Ладно, хватит обо мне. Продолжим наш спектакль.
* * *
Утро следующего дня началось с Полковника: он, угрожая пистолетом, выстроил население Ковчега и произнес речь. Естественно, среди выстроившихся не было тех, к кому благоволил он сам или к кому благоволила Принцесса. В речи он повторил примерно то, что вчера за коньяком говорил Клерку. На этот раз, правда, получилось гораздо длиннее. Потом началась раздача пищи. Сегодня она носила символический характер, так как пайка еще никто лишен не был. Клерк по списку называл имя, человек выходил из строя, получал с транспортной ленты поднос с едой и шел на свое место за столом. Процедура была простой и необременительной; кое-кто ворчал, но явного неповиновения не было.
Неприятности начались после завтрака, когда настало время строевой подготовки. Шагать в ногу не хотелось, кое-кто стал шуметь, и Полковнику пришлось применить оружие. Все поняли, что власть, наконец, в крепких руках. Сразу же объявившиеся добровольные помощники унесли тело, а четыре часа строевой хоть частично, но вернули нации утраченную форму и боевой дух. Во время второй раздачи пищи несколько человек – те, кто не проявил должного рвения – еды не получили; жребий свой они приняли с молчаливой покорностью…
Как-то так получилось, что наши знакомые встали позже обычного. Мастеру приснилось, что он сделал солнце и русалочку; с русалочкой проблем не было, а солнце оказалось крепким орешком, он подумал над ним полночи, но ничего не придумал – получалось или грубо, или банально, а так он не любил. Пастора мучила бессонница; он заснул только под утро, приняв люминал.

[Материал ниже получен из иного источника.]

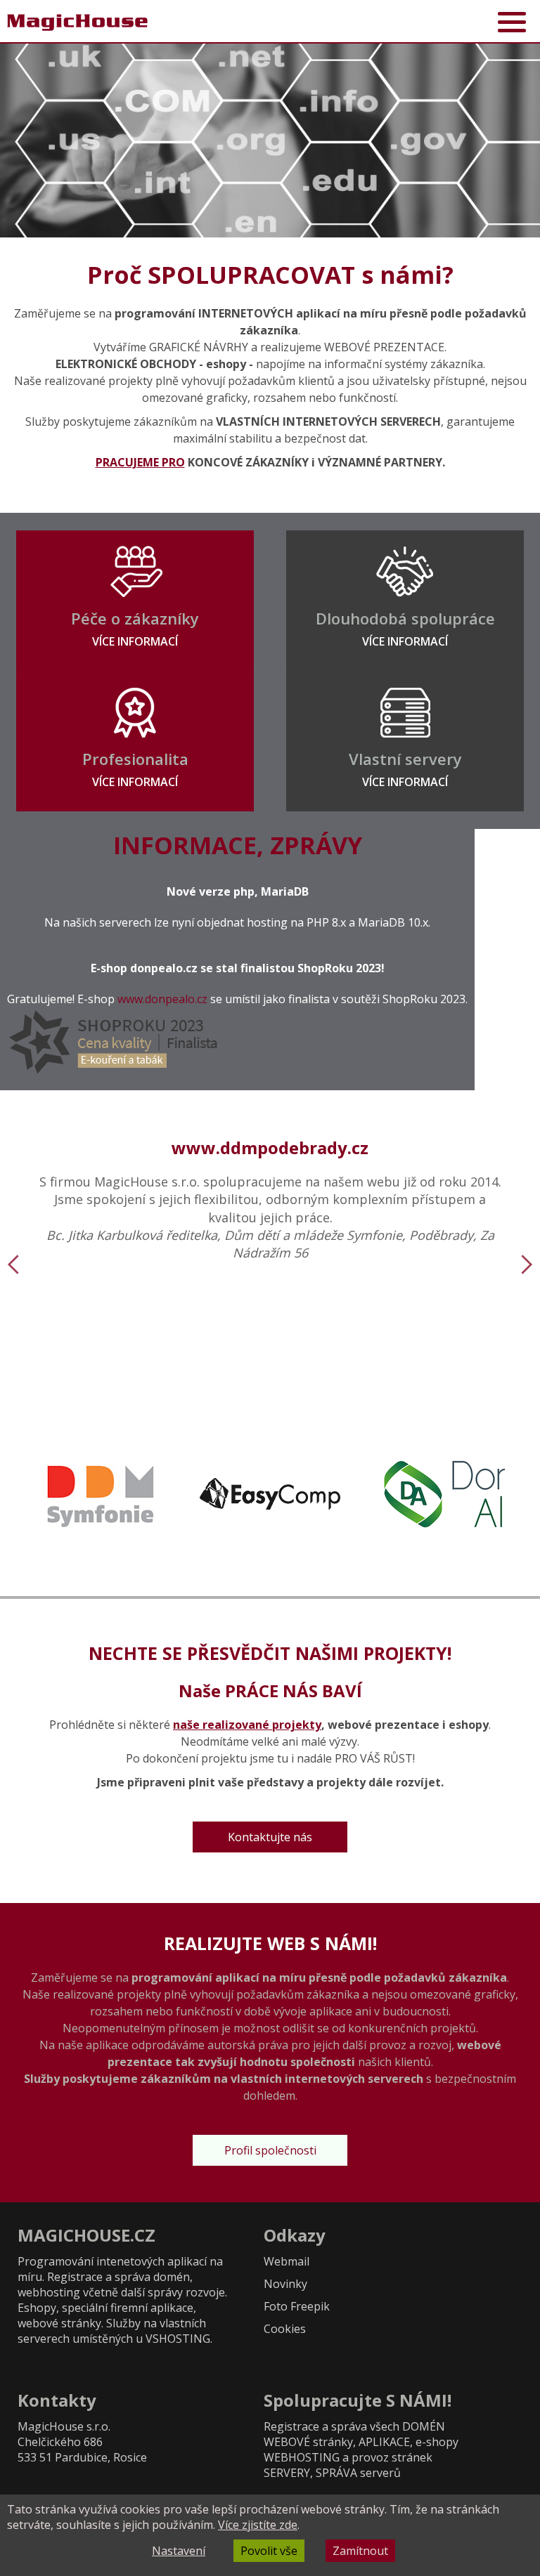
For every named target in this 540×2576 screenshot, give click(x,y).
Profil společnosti (270, 2150)
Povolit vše (268, 2550)
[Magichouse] (77, 22)
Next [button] (527, 1264)
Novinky (285, 2283)
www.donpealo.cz (162, 999)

Художнику, вдруг среди ночи обнаружившему себя в постели с молодой прелестной женщиной подавно не хотелось вставать – как, впрочем, и его расслабленной партнерше. Поэтому все они собрались в столовой между завтраком и обедом, как раз в разгар строевых занятий, проводившихся в большом зале Ковчега.
– «Добрый день», – сказали по привычке все, и только Художник подумал, что приветствие звучит несколько фальшиво, подумал не потому, что знал что-то, просто у него было обостренное чутье художника. А может быть, он недомогал после вчерашнего, и все на свете казалось ему фальшивым.
– Странно, что никого нет, – сказала Физик.
– Действительно, – подтвердил Пастор, озираясь. – Обычно в столовой всегда кто-нибудь есть… Дочь моя, – обратился он к Физику, – у вас не найдется таблеток от головной боли?
– Не найдется, – ответил вместо нее Художник. – Я съел все. А что, вы тоже?… Вид у вас больной, – пояснил он после паузы.
– У меня бессонница, – кротко сказал Пастор. – Я принимал люминал.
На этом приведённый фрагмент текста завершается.